"""

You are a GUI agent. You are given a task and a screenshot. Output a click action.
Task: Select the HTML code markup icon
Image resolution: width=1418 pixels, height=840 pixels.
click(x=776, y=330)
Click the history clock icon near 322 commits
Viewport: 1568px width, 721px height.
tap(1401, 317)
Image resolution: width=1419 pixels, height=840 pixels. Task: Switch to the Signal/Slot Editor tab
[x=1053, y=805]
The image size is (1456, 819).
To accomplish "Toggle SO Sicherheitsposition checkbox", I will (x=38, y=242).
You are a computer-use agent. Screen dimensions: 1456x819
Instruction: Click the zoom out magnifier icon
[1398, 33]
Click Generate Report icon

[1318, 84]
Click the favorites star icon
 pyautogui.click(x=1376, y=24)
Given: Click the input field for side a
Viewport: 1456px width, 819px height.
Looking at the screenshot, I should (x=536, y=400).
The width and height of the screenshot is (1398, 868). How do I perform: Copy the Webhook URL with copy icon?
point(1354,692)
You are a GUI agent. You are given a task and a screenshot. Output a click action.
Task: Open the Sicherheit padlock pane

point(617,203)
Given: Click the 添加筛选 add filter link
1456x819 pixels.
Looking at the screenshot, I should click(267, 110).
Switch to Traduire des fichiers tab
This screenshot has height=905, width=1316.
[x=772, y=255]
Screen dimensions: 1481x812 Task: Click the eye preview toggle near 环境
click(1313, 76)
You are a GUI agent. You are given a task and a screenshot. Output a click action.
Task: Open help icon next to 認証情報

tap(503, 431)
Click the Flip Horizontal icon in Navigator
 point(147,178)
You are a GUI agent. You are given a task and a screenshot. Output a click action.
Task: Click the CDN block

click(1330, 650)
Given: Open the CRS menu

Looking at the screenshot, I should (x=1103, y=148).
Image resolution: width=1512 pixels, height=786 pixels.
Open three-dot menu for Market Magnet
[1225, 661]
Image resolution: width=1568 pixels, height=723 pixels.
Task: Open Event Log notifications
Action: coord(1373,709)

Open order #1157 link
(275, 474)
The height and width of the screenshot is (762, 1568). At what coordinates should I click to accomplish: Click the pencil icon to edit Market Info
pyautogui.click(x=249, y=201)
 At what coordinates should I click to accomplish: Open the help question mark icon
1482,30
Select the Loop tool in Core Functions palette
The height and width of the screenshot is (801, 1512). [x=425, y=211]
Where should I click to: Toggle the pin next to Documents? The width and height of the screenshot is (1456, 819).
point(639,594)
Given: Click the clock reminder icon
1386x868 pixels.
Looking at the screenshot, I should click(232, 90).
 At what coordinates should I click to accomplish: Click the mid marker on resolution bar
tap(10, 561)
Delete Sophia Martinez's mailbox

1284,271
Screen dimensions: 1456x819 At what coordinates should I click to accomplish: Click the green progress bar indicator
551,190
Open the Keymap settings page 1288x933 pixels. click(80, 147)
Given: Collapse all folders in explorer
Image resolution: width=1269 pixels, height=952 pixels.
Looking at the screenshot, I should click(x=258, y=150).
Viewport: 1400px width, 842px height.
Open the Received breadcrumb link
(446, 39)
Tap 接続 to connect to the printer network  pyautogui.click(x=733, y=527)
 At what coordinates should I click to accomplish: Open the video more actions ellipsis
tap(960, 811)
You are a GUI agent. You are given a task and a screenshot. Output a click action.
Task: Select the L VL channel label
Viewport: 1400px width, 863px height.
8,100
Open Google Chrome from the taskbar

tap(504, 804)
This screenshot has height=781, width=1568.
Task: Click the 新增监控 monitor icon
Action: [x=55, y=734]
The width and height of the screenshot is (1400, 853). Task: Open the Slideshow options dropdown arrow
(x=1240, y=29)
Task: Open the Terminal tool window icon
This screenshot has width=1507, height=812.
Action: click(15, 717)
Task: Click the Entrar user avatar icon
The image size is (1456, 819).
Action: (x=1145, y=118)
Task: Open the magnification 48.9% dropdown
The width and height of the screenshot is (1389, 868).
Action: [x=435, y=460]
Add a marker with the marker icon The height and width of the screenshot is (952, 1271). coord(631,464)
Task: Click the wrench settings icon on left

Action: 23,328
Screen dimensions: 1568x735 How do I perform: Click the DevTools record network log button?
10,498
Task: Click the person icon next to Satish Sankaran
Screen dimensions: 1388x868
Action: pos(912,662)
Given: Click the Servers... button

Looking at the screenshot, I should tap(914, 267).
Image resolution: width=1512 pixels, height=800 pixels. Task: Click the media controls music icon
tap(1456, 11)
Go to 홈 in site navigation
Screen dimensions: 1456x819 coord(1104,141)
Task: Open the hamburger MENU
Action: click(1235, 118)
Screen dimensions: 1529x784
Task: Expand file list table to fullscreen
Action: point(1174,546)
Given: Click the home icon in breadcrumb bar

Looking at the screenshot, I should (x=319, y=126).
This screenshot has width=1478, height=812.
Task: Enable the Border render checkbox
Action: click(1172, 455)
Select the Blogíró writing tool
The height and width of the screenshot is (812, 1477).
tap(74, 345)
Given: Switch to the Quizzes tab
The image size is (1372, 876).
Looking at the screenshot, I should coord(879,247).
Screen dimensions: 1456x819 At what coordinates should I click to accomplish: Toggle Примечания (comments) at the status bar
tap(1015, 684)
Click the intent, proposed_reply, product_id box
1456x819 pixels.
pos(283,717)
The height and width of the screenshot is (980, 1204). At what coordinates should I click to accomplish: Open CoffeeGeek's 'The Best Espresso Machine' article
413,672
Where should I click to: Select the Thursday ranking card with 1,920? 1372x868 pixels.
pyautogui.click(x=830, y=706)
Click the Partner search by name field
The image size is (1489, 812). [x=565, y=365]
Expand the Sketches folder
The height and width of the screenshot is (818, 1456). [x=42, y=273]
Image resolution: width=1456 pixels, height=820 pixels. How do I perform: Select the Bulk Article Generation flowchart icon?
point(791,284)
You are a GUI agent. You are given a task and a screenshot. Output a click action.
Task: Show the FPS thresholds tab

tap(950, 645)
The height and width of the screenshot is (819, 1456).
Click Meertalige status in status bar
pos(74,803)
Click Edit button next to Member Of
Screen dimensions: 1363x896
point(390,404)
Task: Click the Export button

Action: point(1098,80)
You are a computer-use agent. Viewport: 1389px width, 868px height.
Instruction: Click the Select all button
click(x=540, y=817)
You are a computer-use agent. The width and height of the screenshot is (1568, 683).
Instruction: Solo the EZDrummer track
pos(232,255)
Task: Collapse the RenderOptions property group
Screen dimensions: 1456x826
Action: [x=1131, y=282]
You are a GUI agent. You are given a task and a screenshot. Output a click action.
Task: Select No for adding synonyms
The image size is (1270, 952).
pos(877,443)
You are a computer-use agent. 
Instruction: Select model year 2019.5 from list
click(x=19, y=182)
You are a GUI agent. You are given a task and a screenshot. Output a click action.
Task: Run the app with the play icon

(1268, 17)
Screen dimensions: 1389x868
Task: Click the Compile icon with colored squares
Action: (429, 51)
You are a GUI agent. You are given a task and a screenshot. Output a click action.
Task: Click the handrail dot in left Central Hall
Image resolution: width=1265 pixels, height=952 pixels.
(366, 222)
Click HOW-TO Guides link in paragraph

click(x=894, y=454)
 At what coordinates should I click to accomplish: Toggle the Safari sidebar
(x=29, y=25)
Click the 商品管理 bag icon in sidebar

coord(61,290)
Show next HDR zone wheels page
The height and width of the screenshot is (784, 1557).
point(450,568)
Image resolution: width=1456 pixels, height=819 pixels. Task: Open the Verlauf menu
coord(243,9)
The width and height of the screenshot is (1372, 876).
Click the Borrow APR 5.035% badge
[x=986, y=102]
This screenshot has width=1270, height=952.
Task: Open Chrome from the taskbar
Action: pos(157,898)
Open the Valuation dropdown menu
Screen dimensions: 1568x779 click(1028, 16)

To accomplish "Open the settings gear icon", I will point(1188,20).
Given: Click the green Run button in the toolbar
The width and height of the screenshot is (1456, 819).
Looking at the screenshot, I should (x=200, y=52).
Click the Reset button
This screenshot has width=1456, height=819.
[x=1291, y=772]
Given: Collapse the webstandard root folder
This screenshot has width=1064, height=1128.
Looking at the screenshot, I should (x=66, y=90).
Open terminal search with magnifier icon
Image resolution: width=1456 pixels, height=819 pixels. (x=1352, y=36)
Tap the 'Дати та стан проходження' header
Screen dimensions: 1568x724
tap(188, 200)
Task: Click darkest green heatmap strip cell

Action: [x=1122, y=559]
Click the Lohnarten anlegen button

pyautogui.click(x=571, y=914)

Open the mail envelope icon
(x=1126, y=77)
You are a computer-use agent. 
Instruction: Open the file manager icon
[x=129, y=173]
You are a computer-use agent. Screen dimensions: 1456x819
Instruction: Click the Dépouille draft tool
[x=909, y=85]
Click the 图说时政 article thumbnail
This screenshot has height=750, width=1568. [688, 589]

"""

### Exercise details:
For this exercise, output exactly the lines above from the line with "Open the Keymap" to the line with "Task: Select the L VL channel label", counting both, and leave out the rest.

### Answer for the task:
Open the Keymap settings page 1288x933 pixels. click(80, 147)
Given: Collapse all folders in explorer
Image resolution: width=1269 pixels, height=952 pixels.
Looking at the screenshot, I should click(x=258, y=150).
Viewport: 1400px width, 842px height.
Open the Received breadcrumb link
(446, 39)
Tap 接続 to connect to the printer network  pyautogui.click(x=733, y=527)
 At what coordinates should I click to accomplish: Open the video more actions ellipsis
tap(960, 811)
You are a GUI agent. You are given a task and a screenshot. Output a click action.
Task: Select the L VL channel label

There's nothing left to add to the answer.